27.春の夜風とムーンライト

 もうすぐ圭太朗が帰港、上陸する日。

 彼の休暇中の土日を使って、里見夫妻が面会を求めてきた。

 圭太朗は【 会いたくない 】と言っている。真田の叔父にもその気持ちは伝えていた。

 輝久叔父とは梓もこまめに連絡を取るようになっていた。『私もおなじ気持ちです。代理に弁護士を立てようとしているのですが、あちらのご夫妻がこのままでは記憶を戻した妻が終わることが出来ず、家庭の中も荒れてしまうので困ると言っている。私も腹に据えかねていますが、十八年の間、圭太朗がひとりで心の整理をつけるのにどれだけ時間がかかったかを知っているため、早く終わらせるためには面会したほうがいいのではないかと――不本意ですが圭太朗に勧めているよ』と教えてくれた。

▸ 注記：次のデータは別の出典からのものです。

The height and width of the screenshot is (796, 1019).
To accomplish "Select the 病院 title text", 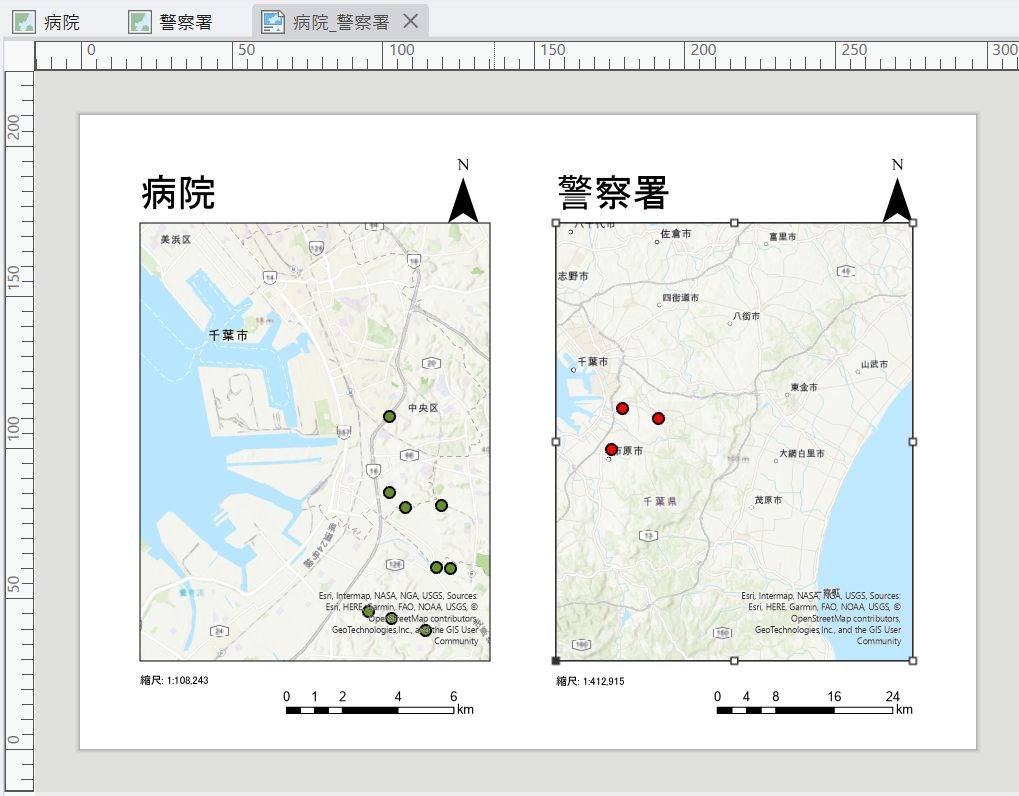I will coord(178,193).
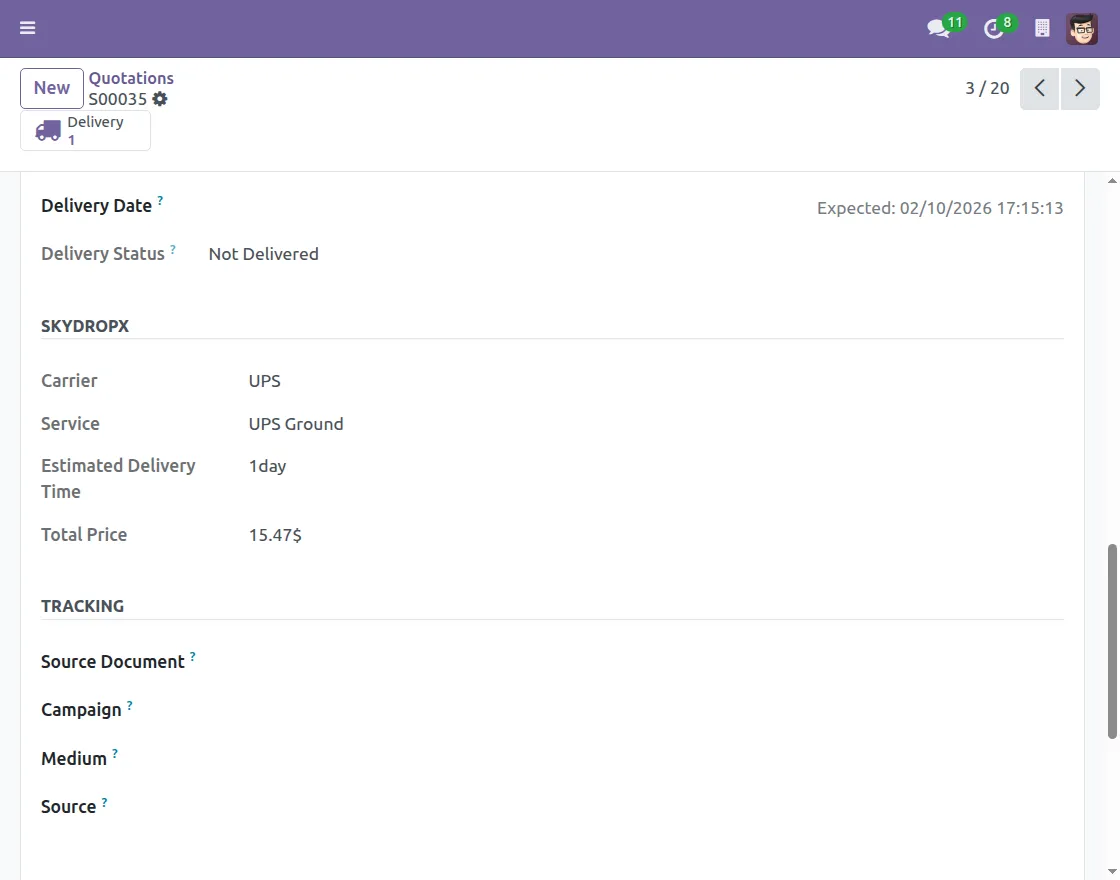
Task: Click the Campaign input field
Action: [x=300, y=709]
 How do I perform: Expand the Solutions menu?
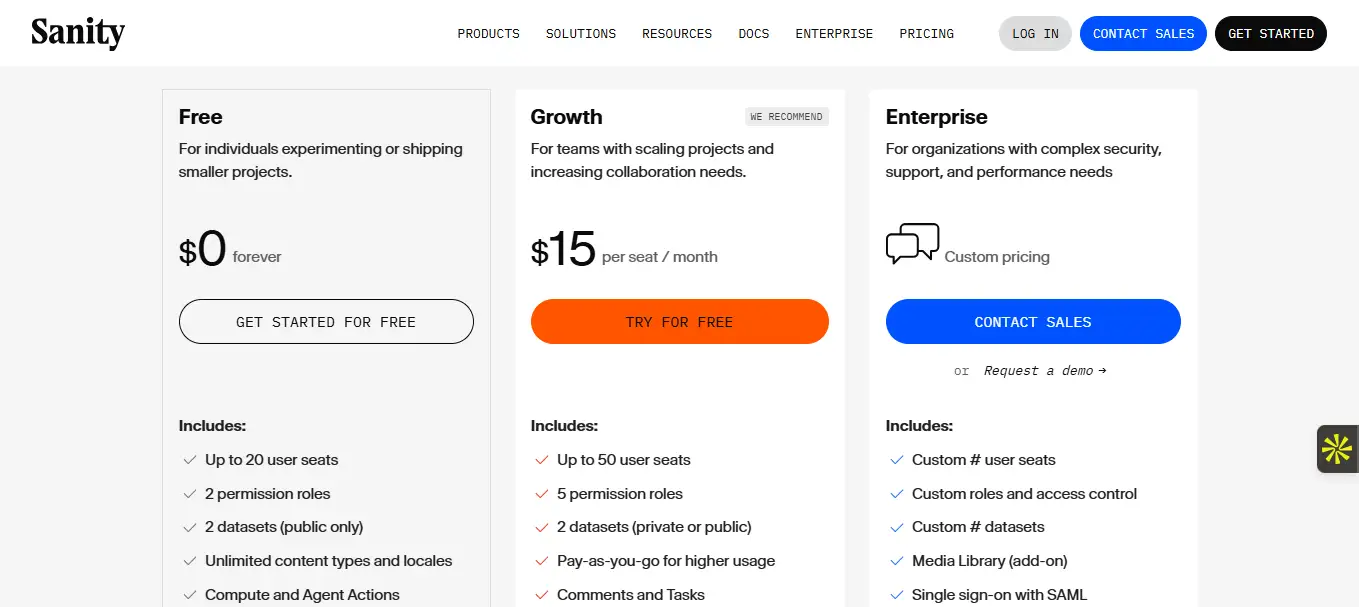pyautogui.click(x=580, y=34)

 梓さんはどう思うかな。輝久叔父の問いかけに梓は『圭太朗さんの気持ちが第一。どうしても会いたくないならとそっとしてあげてほしいです。あちらのご夫妻のことなど私には関係ありません』、きっぱりと本心を告げた。輝久叔父がいう『早期解決』を望むなら、面会するのがいちばんというのは梓もわかる。本当はそれで早く決着がつくなら、梓も『会ってみたら』と圭太朗に言いたい。でもそれがすごく『軽い』ような気がした。こんなことから早く開放されたいのは梓の気持ち、でも圭太朗はもう『思い出したくないし、会いたくない』。また十八年前のあの時点に戻って怒り狂ったり腹を立てたり泣きたい気持ちになるのが、とても気力がいることなのだと思えたから。軽く勧められない。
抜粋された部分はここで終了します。